_ 久々に帰国した人と、近所の人びとを含めて、夕べは遅くまで飲む。といっても私はコーラ。さすがに疲れて。タクシーで帰宅する。
_ 音楽なんて、全然ききたくないやい!という時が時々あって、今はちょうどそんなかんじ。昔から、何かしながら音楽を聴くことは少なかったのでとくに問題があるわけではないが、こういう波って、いったいどういう種類のものなのだろうか。この頃、コーヒーも、全然飲まなくなった。数日前に一瞬、コーヒーのよい香りに誘われて発作的に飲みたくなったものの、店先を通り過ぎればすぐにそういう気持ちも消えてしまった。昨日、またその発作に襲われたのでスターバックスに入ったものの、頼んだものはいつものチャイ・ラテ。なんなのだ。

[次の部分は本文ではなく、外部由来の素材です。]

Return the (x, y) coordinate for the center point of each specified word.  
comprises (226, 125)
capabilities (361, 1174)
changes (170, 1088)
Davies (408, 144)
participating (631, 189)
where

_ ドイツのコーヒーは、酸っぱくなくて、深煎りで、とてもおいしかった。今でも強烈に記憶に残されているのは、南の街で吹雪の日に飲んだポット・サービスのコーヒー。シュバルツバルトと一緒にいただいた。あれはもうすばらしい喫茶店だった。たった一人のおばさんウェイトレスさんの采配ぶり、常連客とのやりとり、老婦人二人組が、私でももてあますような巨大な二等辺三角形をぺろりと食べ終えるのを観察しながら、ときどき、隅っこの席でテーブル越しに抱き合って接吻している中年のカップルを眺めていた。日々、断片化する記憶の中で、この日の思い出はコーヒーの香りとともにときどきふと甦ってくる。
いつかおとなになったら、私もテーブル越しに抱き合って、接吻してみたいな…と本気で思ったりしながら吹雪の街に飛び出した。